* Texto selecionado:
■ ■ ■
Bibliotecas nos Terreiros: Um Terreiro que Lê, Resiste e Ensina
- WR Express

- 12 de jun.
- 4 min de leitura
Por: Lelo Oliver

✅ 12/06/2025 | 08:00
É com profundo respeito às nossas tradições e com os pés fincados na terra que nos sustenta que venho falar de algo essencial: a urgência de termos bibliotecas dentro dos terreiros de Candomblé e Umbanda.
Nossos terreiros sempre foram centros de saber. Antes mesmo de qualquer livro, já havia conhecimento. Já havia oralidade, já havia filosofia, espiritualidade, cura, ciência e história sendo transmitidas com o som do atabaque, com o cheiro das folhas, com a palavra dos mais velhos. Sabemos disso. E por isso mesmo, precisamos agora unir esse saber ancestral à potência transformadora do livro, da leitura e da escrita.
Uma biblioteca em um terreiro é mais do que um acervo de livros. É uma ferramenta de libertação. É um gesto de resistência. É uma resposta firme ao apagamento que os povos de Axé sofreram por séculos. Ao construirmos bibliotecas dentro dos nossos egbè, estamos dizendo: nós temos o direito de aprender, de ensinar, de acessar o mundo — com nossas raízes bem firmes em nossa ancestralidade.
Uma biblioteca no terreiro é lugar de acolhimento. De leitura para as crianças da comunidade. De pesquisa para os jovens que querem entender sua história. De encontro para filhos e filhas de santo que desejam expandir seus conhecimentos. De troca com educadores, escritores e artistas. É também um espaço para preservar a memória dos nossos — porque quem escreve, resiste. Quem lê, se arma de saber.
■ ■ ■
* Dados extraídos:
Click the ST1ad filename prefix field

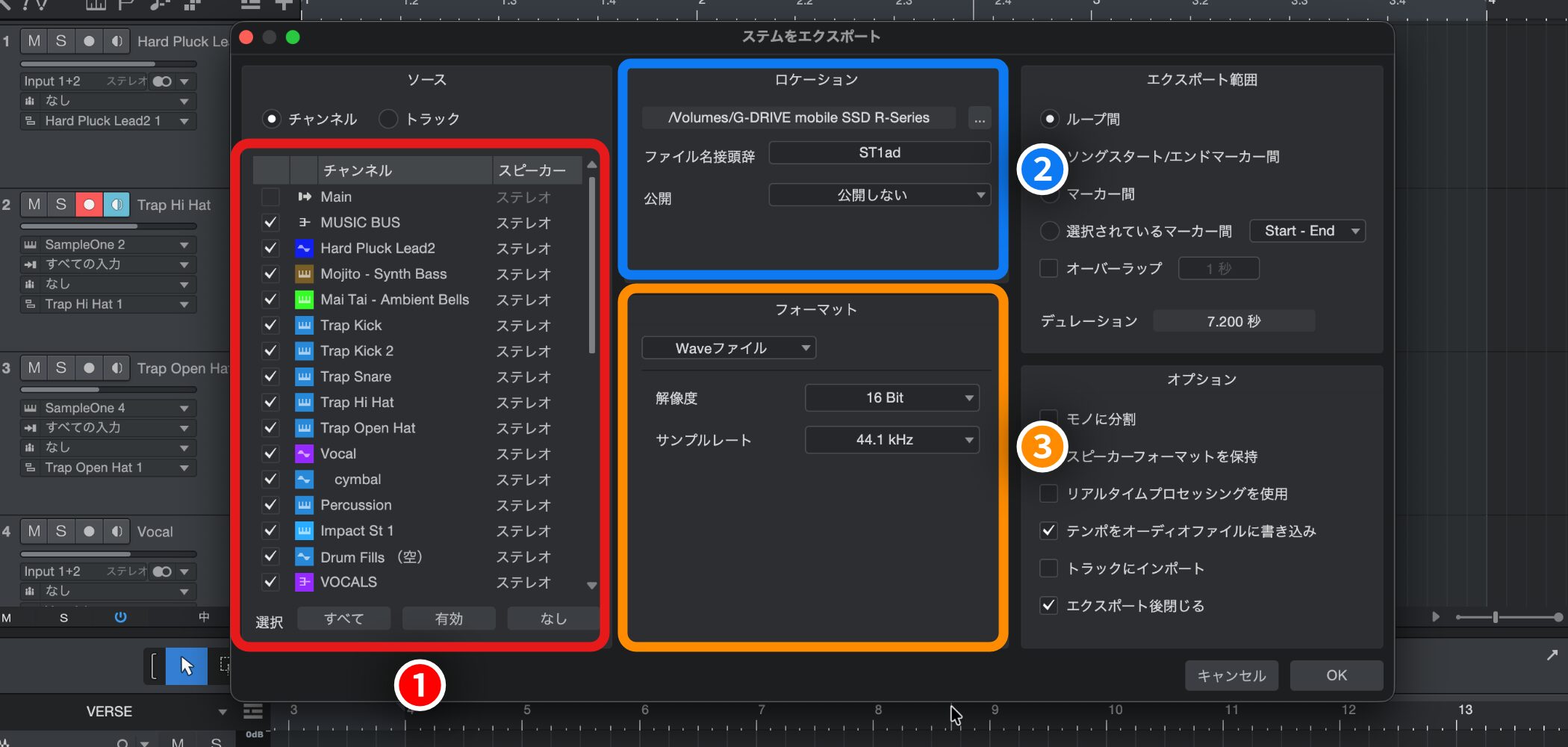pos(880,153)
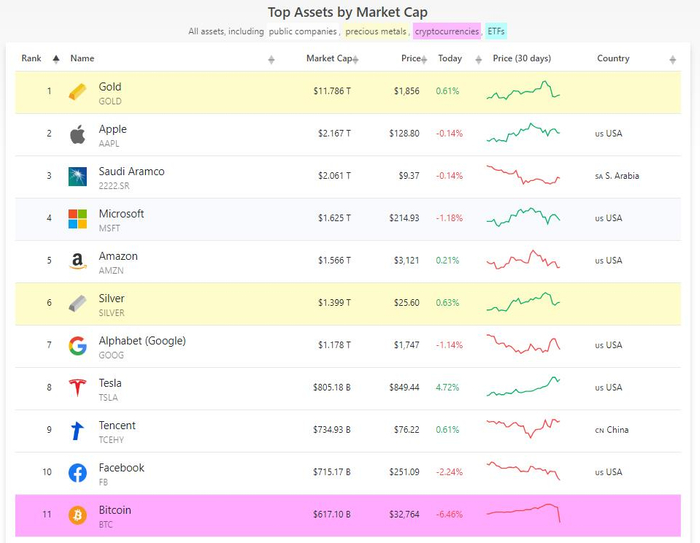Sort by Name column header
Image resolution: width=700 pixels, height=543 pixels.
pyautogui.click(x=83, y=59)
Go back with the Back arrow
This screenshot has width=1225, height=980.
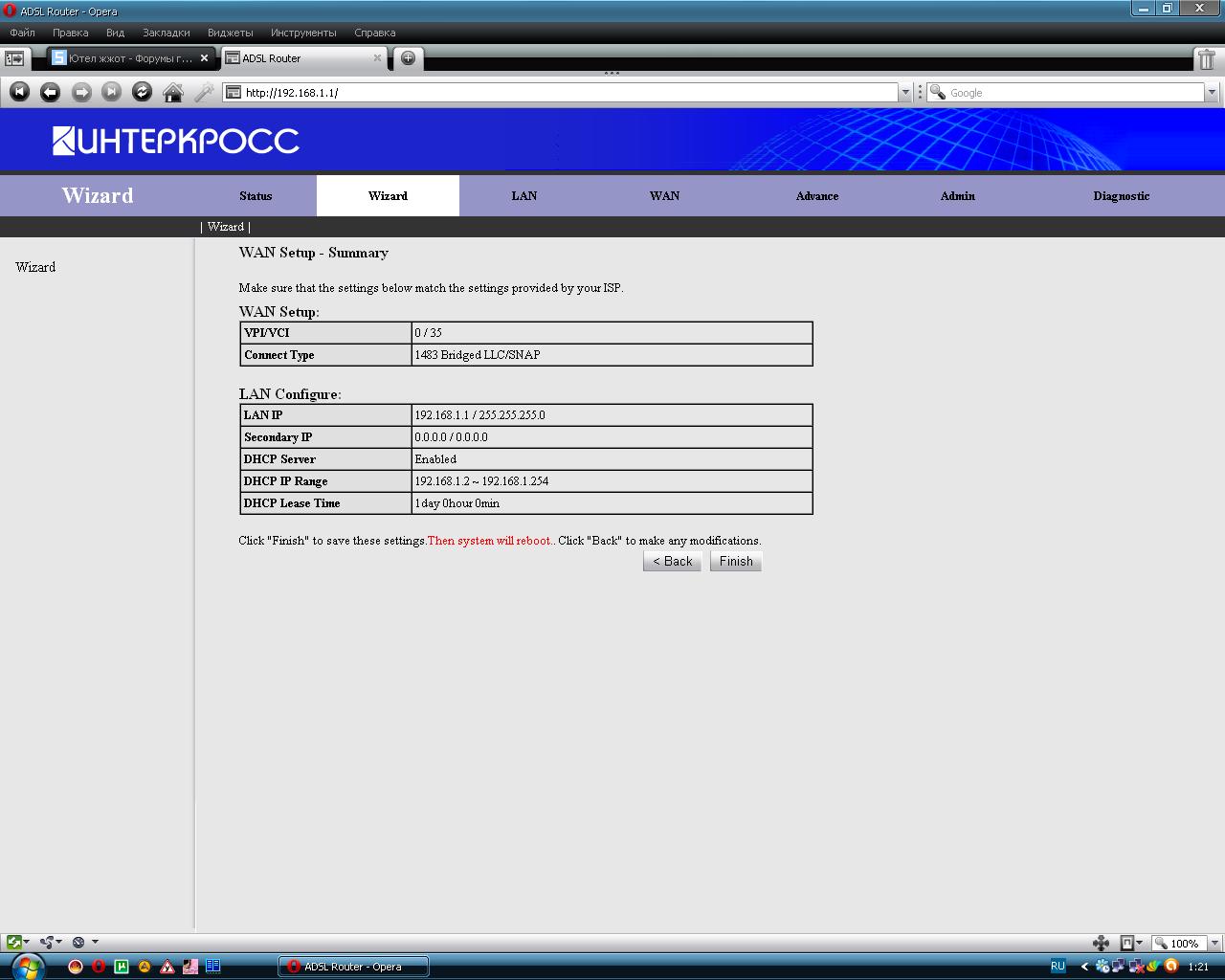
■ ■ ■
* Tarefa A:
Liste todos os grupos de pessoas que o texto sobre bibliotecas nos terreiros menciona como público ou parceiros de uma biblioteca no terreiro.
* Tarefa B:
No texto sobre bibliotecas nos terreiros, reescreva o trecho que se abre com as palavras contendo "- 4 min de leitura" e se fecha com "e da escrita.", substituindo "atabaque" por "tambor".
* Tarefa C:
Dê seguimento ao texto sobre bibliotecas nos terreiros, começando logo depois da última frase apresentada.
Os registros não têm papel algum nesta atividade.

* Resposta da tarefa A:
crianças da comunidade; jovens que querem entender sua história; filhos e filhas de santo; educadores; escritores; artistas

* Resposta da tarefa B:
- 4 min de leitura
Por: Lelo Oliver

✅ 12/06/2025 | 08:00
É com profundo respeito às nossas tradições e com os pés fincados na terra que nos sustenta que venho falar de algo essencial: a urgência de termos bibliotecas dentro dos terreiros de Candomblé e Umbanda.
Nossos terreiros sempre foram centros de saber. Antes mesmo de qualquer livro, já havia conhecimento. Já havia oralidade, já havia filosofia, espiritualidade, cura, ciência e história sendo transmitidas com o som do tambor, com o cheiro das folhas, com a palavra dos mais velhos. Sabemos disso. E por isso mesmo, precisamos agora unir esse saber ancestral à potência transformadora do livro, da leitura e da escrita.

* Resposta da tarefa C:
Vivemos tempos em que o livro ainda não chega às mãos de muitas crianças negras. Em que bibliotecas públicas são fechadas ou negligenciadas. Em que a intolerância religiosa cresce junto com a ignorância. Diante disso, os terreiros podem — e devem — ser também refúgios de leitura. Não porque isso seja uma moda ou uma tendência, mas porque isso é parte da nossa missão com o coletivo, com o cuidado e com a transformação.
Porque livro também é oferenda. Palavra também é encantamento. Saber também é cura.
Que os terreiros sejam cada vez mais casas de saber, de memória, de leitura e de escrita. Que sejam bibliotecas vivas e, ao mesmo tempo, abrigo de bibliotecas físicas — para que nenhuma criança do entorno precise buscar longe o que pode encontrar perto: acolhimento, axé e conhecimento.
Em tempos em que a palavra se transforma em resistência, criar bibliotecas dentro dos terreiros de Candomblé e Umbanda é um gesto político, pedagógico e profundamente ancestral. É devolver às comunidades de Axé o direito à memória, ao conhecimento e à palavra — instrumentos que nos foram negados durante séculos de apagamento e silenciamento.
Foi com essa consciência que a Etemí Flávia, mulher de Axé, Mãe de Santo e filha das tradições afro-brasileiras, deu um passo firme e necessário: criou, dentro do seu próprio terreiro, a Biblioteca Maria Firmina dos Reis. Mais do que um espaço de livros, ela construiu um lugar de saberes, de encontros e de transformação social.
A iniciativa de Etemí Flávia é um exemplo do que pode e deve ser multiplicado. Seu gesto afirma que os terreiros, além de casas de culto, são também lugares de formação humana, de cuidado, de educação e de reencantamento do mundo. A biblioteca no seu Ègbé — espaço sagrado e coletivo do terreiro — é uma extensão do axé, onde o conhecimento se manifesta não só nos rituais, mas também nas letras e nas leituras que fortalecem crianças, jovens e adultos da comunidade.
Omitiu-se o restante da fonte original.